Elegir un único plato es difícil: el menú recorre nombres incrustados en la memoria de la cocina local. Las pastas son todas caseras y al huevo: son clásicos los fusillis con tuco y pesto, también los rigatone a la príncipe di napoli, entre otros. Gustan mucho los ravioles de verdura, pollo y seso, perfectos con una simple salsa fileto. El pollo cuenta con muchos fanáticos: se cocina en el momento (demora treinta minutos) y sale a la provenzal, a la calabresa o a la gasparini, con vino blanco, ajo entero y romero. “La milanesa a la napolitana es fantástica, ganó muchos premios”, recomienda Sergio. “La hacemos con bola de lomo, la cubrimos con tuco, mozzarella y jamón natural. Es para compartir”.
Como buen restaurante histórico, donde Sergio jugaba de niño entre las mesas, se percibe dentro el orgullo de una familia y de un grupo de empleados. En pandemia pasaron de ser 20 personas a 14, pero los que siguen son eternos, varios cumpliendo más de 25 años en la casa. A Daniel Gómez, el maestro pizzero, se suman los cocineros Cacho Trejo, Antonio Soria y Herminio González, entre otros. No hay recetas escritas sino que cada uno sabe hacer todo el trabajo, sean minutas, ravioles o postres. Si uno falta, otro lo cubre.

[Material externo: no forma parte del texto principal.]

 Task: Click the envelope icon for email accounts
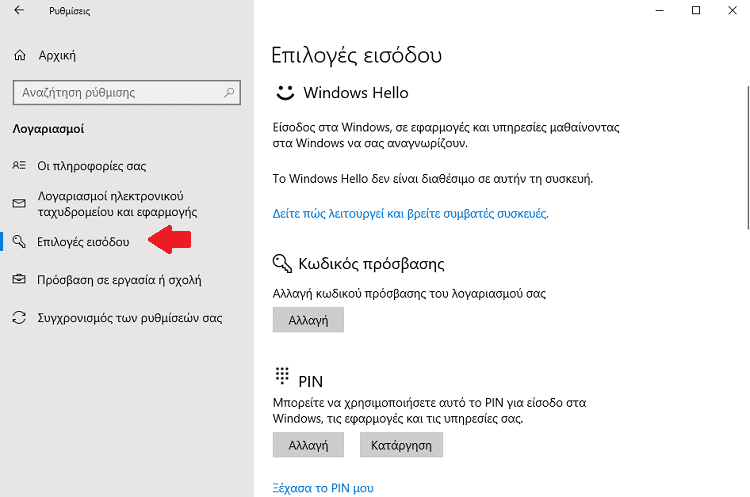pos(19,204)
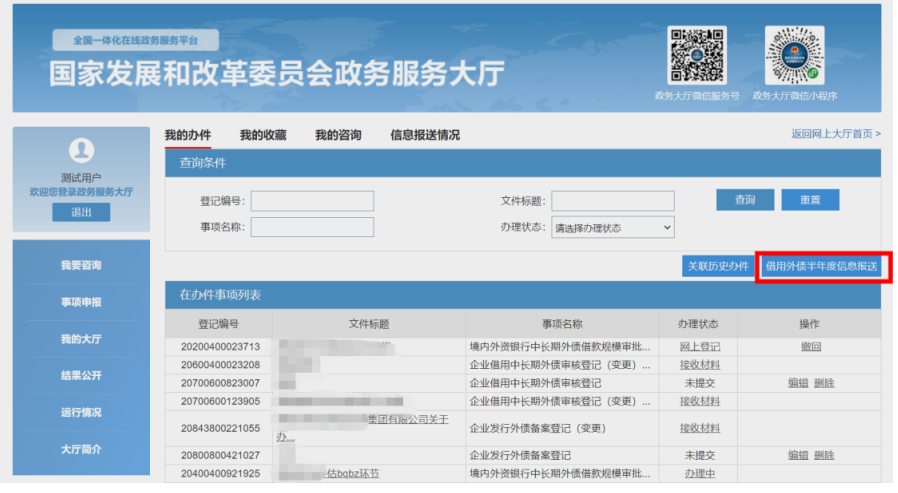Click the WeChat service account QR code
898x493 pixels.
[697, 55]
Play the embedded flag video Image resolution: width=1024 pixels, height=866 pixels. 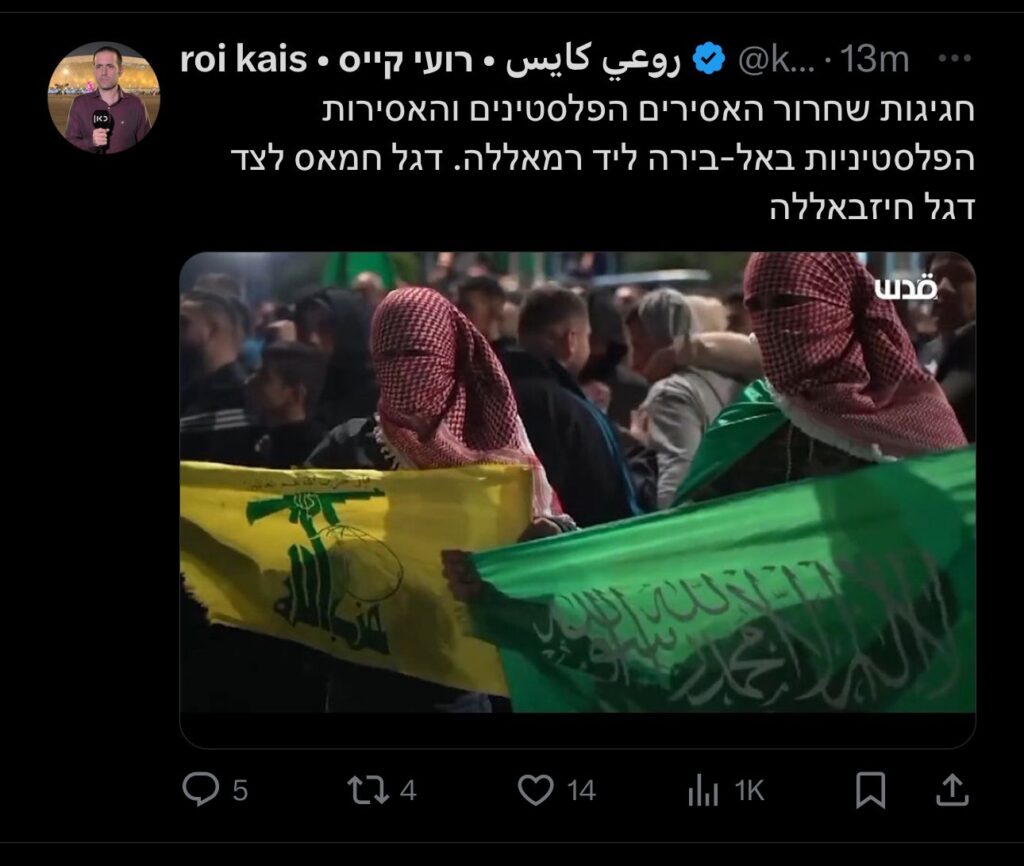pyautogui.click(x=578, y=482)
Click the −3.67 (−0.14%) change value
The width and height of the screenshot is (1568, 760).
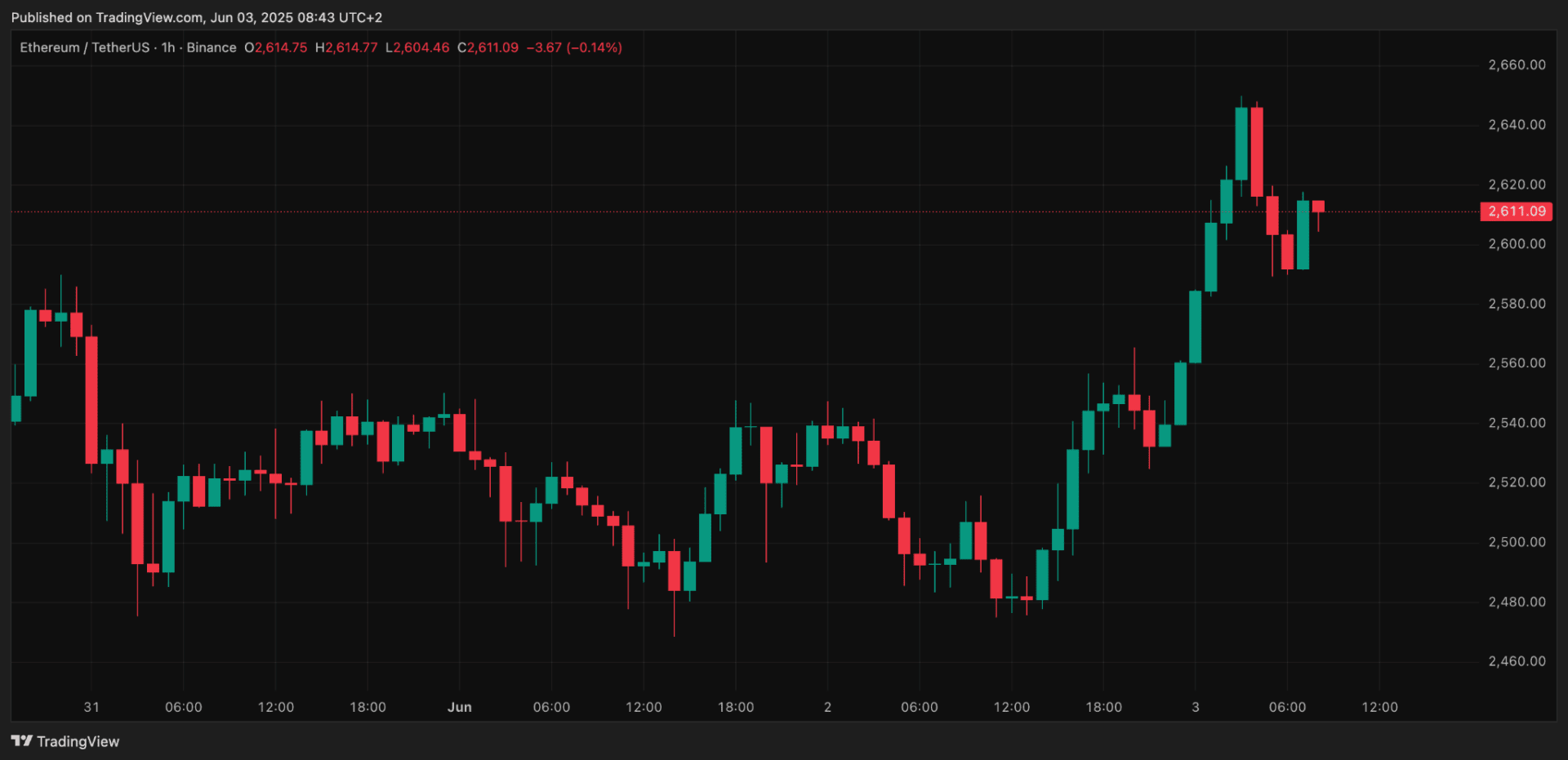coord(574,47)
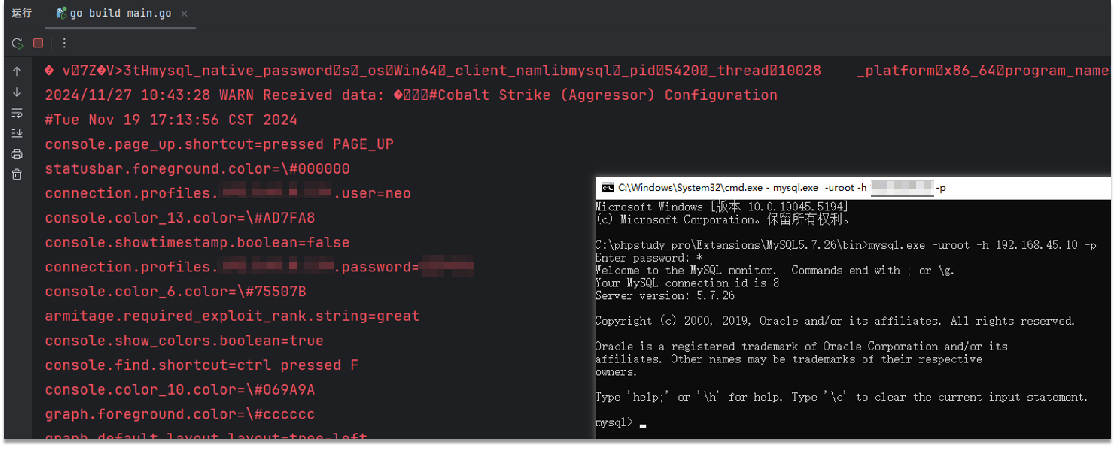The width and height of the screenshot is (1116, 449).
Task: Stop the running process
Action: tap(38, 43)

Para el postre hay que pedir el merengue mixto, crujiente por fuera, húmedo por dentro, servido sobre una cantidad insana de dulce de leche y crema batida. Los cocinan en el mismo horno de la pizza, solo con el calor residual que queda a la mañana siguiente del servicio. Los merengues quedan dentro del horno por varias horas, hasta conseguir esa textura única. No hay otro lugar donde comer unos merengues así. Tan únicos como lo es el propio Albamonte.